The radical centre of the three circles is at the origin. The equations of the two of the circles are `x^(2)+y^(2)=1 and x^(2)+y^(2)+4x+4y-1=0`. If the third circle passes through the points (1, 1) and (-2, 1), and its radius can be expressed in the form of `(p)/(q)`, where p and q are relatively prime positive integers. Find the value of `(p+q)`.

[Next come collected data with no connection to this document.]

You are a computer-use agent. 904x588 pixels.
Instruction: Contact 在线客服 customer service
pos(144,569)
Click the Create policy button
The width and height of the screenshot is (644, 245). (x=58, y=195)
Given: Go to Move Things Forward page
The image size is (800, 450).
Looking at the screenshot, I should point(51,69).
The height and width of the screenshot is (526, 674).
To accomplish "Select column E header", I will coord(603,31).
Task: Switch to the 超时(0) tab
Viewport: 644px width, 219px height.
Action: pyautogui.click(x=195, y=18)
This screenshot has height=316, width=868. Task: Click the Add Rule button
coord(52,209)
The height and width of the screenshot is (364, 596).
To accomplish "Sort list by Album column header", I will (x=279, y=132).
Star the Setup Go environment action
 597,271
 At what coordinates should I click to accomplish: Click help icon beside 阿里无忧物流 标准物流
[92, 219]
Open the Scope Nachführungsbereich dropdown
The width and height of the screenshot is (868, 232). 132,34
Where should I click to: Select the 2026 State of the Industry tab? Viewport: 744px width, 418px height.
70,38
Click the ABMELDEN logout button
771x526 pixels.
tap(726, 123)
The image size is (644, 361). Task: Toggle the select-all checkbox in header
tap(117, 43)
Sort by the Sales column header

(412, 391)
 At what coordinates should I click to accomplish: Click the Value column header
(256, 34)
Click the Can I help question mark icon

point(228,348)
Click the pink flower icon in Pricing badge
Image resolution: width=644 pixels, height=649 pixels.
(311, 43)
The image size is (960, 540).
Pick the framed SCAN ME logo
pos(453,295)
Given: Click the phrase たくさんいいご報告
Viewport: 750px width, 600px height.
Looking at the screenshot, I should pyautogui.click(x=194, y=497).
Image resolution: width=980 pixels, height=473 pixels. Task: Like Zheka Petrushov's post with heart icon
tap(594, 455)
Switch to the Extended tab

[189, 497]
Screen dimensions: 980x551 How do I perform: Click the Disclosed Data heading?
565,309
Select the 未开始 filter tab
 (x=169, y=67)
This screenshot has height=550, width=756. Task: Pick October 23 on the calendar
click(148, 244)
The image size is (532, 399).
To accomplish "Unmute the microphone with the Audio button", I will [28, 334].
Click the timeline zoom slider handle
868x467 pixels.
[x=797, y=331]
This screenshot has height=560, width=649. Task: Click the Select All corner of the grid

To solve the given problem step by step, we will follow the outlined approach based on the information provided. ### Step 1: Understand the Given Circles We have two circles: 1. Circle 1: \( x^2 + y^2 = 1 \) 2. Circle 2: \( x^2 + y^2 + 4x + 4y - 1 = 0 \) We can rewrite Circle 2 in standard form: \[ x^2 + y^2 + 4x + 4y = 1 \] Completing the square for \(x\) and \(y\): \[ (x^2 + 4x) + (y^2 + 4y) = 1 \] \[ (x + 2)^2 - 4 + (y + 2)^2 - 4 = 1 \] \[ (x + 2)^2 + (y + 2)^2 = 9 \] This means Circle 2 has center \((-2, -2)\) and radius \(3\). ### Step 2: Find the Equation of the Third Circle The third circle passes through the points \((1, 1)\) and \((-2, 1)\). The general equation of a circle passing through two points can be expressed as: \[ (x - x_1)(x - x_2) + (y - y_1)(y - y_2) + \lambda \cdot \text{determinant} = 0 \] Where \((x_1, y_1) = (1, 1)\) and \((x_2, y_2) = (-2, 1)\). ### Step 3: Set Up the Equation Using the points: \[ (x - 1)(x + 2) + (y - 1)(y - 1) + \lambda \cdot \text{det} = 0 \] The determinant is: \[ \begin{vmatrix} x & y & 1 \\ 1 & 1 & 1 \\ -2 & 1 & 1 \end{vmatrix} = x(1 - 1) - y(1 + 2) + 1(1 + 2) = -3y + 3 \] Thus, the equation becomes: \[ (x - 1)(x + 2) + (y - 1)^2 + \lambda(-3y + 3) = 0 \] ### Step 4: Find the Radical Axis The radical axis of the first two circles is given by: \[ s_1 - s_2 = 0 \] Where \(s_1\) and \(s_2\) are the equations of the circles. We can express this as: \[ x^2 + y^2 - 1 - (x^2 + y^2 + 4x + 4y - 1) = 0 \] This simplifies to: \[ -4x - 4y + 2 = 0 \quad \Rightarrow \quad x + y = \frac{1}{2} \] ### Step 5: Substitute into the Radical Axis Since the radical axis passes through the origin, substituting \(x = 0\) and \(y = 0\) gives us: \[ 0 + 0 = \frac{1}{2} \quad \Rightarrow \quad \lambda = 0 \] ### Step 6: Finalize the Equation of the Third Circle Substituting \(\lambda = 0\) into the equation: \[ (x - 1)(x + 2) + (y - 1)^2 = 0 \] Expanding this: \[ x^2 + x - 2 + (y - 1)^2 = 0 \] \[ x^2 + x + y^2 - 2y - 2 = 0 \] ### Step 7: Find the Radius Rearranging gives: \[ x^2 + y^2 + x - 2y - 2 = 0 \] Completing the square: \[ (x + \frac{1}{2})^2 + (y - 1)^2 = \frac{9}{4} \] Thus, the radius \(r = \frac{3}{2}\). ### Step 8: Express in the Form \( \frac{p}{q} \) Here, \(p = 3\) and \(q = 2\). Since \(3\) and \(2\) are relatively prime, we find: \[ p + q = 3 + 2 = 5 \] ### Final Answer The value of \(p + q\) is \(5\).